Video sentence grounding with temporally global textual knowledge
Cai Chen, Runzhong Zhang, Jianjun Gao, Kejun Wu, Kim-Hui Yap, Yi Wang
TL;DR
This work tackles temporal sentence grounding by addressing the cross-modal domain gap between video and temporally localized language. It introduces a Pseudo-query Intermediary Network (PIN) that learns from temporally global pseudo-queries and a learnable PQ-prompt to propagate global textual knowledge into the textual encoder and fusion module, enabling stronger visual–language alignment.
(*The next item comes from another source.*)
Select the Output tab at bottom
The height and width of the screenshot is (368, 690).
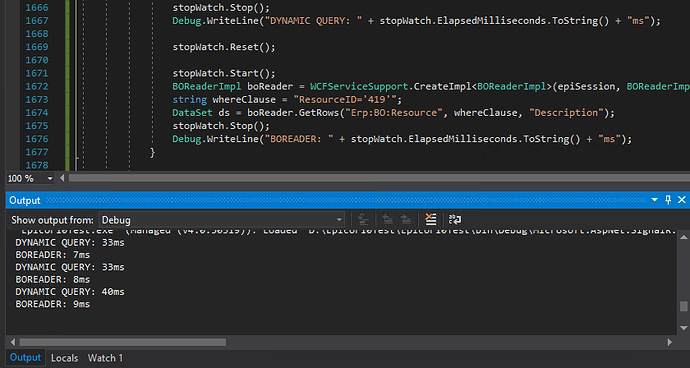pos(25,358)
The approach yields state-of-the-art results on Charades-STA and ActivityNet-Captions, with ablations confirming the effectiveness of PIN and PQ-prompt in improving boundary prediction, especially at higher IoU thresholds. By integrating contrastive learning with prompt-guided fusion, the method demonstrates a scalable way to leverage global textual knowledge for more precise temporal grounding, with clear implications for cross-modal video understanding tasks.
Abstract
Temporal sentence grounding involves the retrieval of a video moment with a natural language query. Many existing works directly incorporate the given video and temporally localized query for temporal grounding, overlooking the inherent domain gap between different modalities. In this paper, we utilize pseudo-query features containing extensive temporally global textual knowledge sourced from the same video-query pair, to enhance the bridging of domain gaps and attain a heightened level of similarity between multi-modal features. Specifically, we propose a Pseudo-query Intermediary Network (PIN) to achieve an improved alignment of visual and comprehensive pseudo-query features within the feature space through contrastive learning. Subsequently, we utilize learnable prompts to encapsulate the knowledge of pseudo-queries, propagating them into the textual encoder and multi-modal fusion module, further enhancing the feature alignment between visual and language for better temporal grounding. Extensive experiments conducted on the Charades-STA and ActivityNet-Captions datasets demonstrate the effectiveness of our method.